In particular, he is upset with the way that letters of the Greek alphabet have been appropriated by disease managers at the World Health Organization. “Why did they have to go and call it the Delta variant? And then to add insult to injury, they named a worse still variant the Omicron. Two perfectly harmless letters of a distinguished alphabet are suddenly associated with the worst strains of the worst pandemic since the Spanish Flu. Why couldn’t they call them something nobody would object to—like the Hitler and Amin variants.
“It’s taken us centuries to maintain the high standing of the building blocks of the language of Socrates, Plato and Aristotle.
Look at what we’ve accomplished. When you think ‘Alpha’ you think of the dominant male in a group of gorillas, mountain goats or people. The very word begins the ‘ALPHAbet’ in English. It denotes something that always comes in first.

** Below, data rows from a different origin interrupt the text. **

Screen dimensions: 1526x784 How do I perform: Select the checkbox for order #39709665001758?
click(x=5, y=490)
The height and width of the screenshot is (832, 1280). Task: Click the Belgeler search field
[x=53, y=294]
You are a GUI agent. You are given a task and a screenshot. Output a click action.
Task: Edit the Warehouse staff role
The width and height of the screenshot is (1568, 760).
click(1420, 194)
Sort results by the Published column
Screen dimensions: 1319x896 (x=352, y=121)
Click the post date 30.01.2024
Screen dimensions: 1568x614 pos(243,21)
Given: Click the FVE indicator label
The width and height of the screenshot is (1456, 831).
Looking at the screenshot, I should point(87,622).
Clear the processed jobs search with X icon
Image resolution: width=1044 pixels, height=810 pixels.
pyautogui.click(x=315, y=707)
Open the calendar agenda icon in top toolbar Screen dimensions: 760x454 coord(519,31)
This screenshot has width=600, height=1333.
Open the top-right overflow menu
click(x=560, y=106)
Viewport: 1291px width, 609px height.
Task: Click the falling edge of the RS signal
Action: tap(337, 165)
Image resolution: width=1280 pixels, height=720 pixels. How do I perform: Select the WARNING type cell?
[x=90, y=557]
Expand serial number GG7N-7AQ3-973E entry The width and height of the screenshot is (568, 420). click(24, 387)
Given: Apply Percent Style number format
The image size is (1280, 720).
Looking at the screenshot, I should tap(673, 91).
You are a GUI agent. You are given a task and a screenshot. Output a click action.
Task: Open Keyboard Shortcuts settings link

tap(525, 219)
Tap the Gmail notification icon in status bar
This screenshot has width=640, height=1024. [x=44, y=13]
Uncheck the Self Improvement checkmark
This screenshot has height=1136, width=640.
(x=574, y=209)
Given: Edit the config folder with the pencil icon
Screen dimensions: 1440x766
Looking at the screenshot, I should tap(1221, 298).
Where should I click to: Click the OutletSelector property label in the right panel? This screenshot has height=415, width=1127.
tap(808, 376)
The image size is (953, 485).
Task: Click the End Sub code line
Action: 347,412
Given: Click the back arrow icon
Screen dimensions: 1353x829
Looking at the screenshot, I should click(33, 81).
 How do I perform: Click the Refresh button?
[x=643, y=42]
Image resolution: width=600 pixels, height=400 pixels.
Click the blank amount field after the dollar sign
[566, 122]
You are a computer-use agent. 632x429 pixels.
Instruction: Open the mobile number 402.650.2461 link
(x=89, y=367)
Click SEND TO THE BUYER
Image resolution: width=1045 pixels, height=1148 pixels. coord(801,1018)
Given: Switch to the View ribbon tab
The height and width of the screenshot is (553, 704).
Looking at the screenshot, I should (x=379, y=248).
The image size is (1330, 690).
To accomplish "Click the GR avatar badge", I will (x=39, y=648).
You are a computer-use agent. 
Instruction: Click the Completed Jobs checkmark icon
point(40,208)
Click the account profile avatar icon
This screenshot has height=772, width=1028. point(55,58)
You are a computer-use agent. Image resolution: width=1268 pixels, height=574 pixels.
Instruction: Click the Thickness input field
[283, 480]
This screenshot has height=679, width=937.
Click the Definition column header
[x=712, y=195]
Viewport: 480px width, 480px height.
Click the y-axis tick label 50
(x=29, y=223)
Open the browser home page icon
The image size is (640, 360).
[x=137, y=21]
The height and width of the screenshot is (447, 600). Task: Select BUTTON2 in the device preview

“Then there’s Beta. When you take beta blockers, you are taking a top drawer heart medication. When you beta test something, you are proudly going out to the market, saying you are ready to compete with the best of them, but flexible enough to adapt to what the market is telling you. Admittedly, we had a bit of an issue with the Betamax video recording format. It was technologically superior to VHS, but the market went to VHS nonetheless. At least it can still refer to losing with dignity..
“I could go on. There’s Gamma in gamma rays. There’s Delta in the Mississippi, in faucets and in airlines. And of course, let’s not minimize the significance of Omega, found in prestige watches and a good-for-you fatty acid.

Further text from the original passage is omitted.